[LISTING]
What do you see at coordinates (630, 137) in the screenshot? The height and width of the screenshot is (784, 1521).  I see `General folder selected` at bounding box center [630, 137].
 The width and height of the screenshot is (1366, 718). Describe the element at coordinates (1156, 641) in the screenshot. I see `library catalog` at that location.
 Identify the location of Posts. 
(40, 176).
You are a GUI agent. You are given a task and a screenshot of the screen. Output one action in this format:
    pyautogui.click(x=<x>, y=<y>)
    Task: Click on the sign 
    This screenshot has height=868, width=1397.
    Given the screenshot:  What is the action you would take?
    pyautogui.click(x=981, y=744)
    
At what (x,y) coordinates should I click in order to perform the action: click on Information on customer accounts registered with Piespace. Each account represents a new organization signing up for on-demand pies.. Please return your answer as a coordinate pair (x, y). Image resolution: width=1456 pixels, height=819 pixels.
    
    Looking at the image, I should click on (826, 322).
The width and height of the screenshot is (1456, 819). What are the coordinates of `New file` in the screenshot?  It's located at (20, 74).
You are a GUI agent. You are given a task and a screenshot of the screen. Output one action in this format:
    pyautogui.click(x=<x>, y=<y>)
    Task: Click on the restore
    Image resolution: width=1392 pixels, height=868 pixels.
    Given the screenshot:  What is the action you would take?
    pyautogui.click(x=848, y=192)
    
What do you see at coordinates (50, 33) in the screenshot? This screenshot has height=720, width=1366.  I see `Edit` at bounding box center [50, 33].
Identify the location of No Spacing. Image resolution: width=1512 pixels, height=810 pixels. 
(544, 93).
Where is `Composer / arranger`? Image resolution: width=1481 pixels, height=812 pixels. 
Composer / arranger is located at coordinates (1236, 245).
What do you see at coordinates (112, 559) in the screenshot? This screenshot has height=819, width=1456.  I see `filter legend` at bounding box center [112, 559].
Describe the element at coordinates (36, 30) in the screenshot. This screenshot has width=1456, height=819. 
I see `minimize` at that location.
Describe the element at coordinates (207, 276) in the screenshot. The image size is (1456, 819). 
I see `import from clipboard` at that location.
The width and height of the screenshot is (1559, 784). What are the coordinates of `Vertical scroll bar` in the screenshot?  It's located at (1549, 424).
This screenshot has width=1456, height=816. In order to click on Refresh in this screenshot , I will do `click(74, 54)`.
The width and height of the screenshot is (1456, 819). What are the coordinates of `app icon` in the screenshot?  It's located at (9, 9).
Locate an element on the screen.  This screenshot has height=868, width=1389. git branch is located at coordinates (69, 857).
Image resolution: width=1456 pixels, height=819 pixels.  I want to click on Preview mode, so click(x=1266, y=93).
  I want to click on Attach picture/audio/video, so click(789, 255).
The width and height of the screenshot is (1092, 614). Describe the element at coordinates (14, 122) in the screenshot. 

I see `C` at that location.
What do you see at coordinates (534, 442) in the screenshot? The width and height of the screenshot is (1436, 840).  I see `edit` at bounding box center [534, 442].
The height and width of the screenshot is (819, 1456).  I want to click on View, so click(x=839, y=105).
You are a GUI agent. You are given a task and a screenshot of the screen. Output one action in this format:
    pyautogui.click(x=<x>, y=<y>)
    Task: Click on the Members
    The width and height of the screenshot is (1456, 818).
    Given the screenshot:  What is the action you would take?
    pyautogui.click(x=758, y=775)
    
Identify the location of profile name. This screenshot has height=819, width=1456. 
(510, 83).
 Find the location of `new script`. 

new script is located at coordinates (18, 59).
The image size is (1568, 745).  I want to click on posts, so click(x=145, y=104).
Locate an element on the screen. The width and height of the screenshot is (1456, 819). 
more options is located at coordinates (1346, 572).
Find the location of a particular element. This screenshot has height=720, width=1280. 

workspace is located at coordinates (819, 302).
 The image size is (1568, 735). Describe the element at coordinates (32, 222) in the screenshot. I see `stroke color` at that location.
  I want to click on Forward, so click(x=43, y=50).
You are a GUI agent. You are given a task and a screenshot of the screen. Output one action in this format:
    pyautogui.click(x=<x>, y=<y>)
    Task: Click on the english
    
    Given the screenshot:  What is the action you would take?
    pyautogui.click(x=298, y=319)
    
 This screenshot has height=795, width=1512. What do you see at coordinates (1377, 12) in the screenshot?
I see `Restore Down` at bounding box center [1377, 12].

[WHAT THE EXERCISE ASKS]
Copy out every line in the entries above that contains the string "Find".

[REPLY TO THE EXERCISE]
 Find the location of `new script`. 
Find the location of a particular element. This screenshot has height=720, width=1280. 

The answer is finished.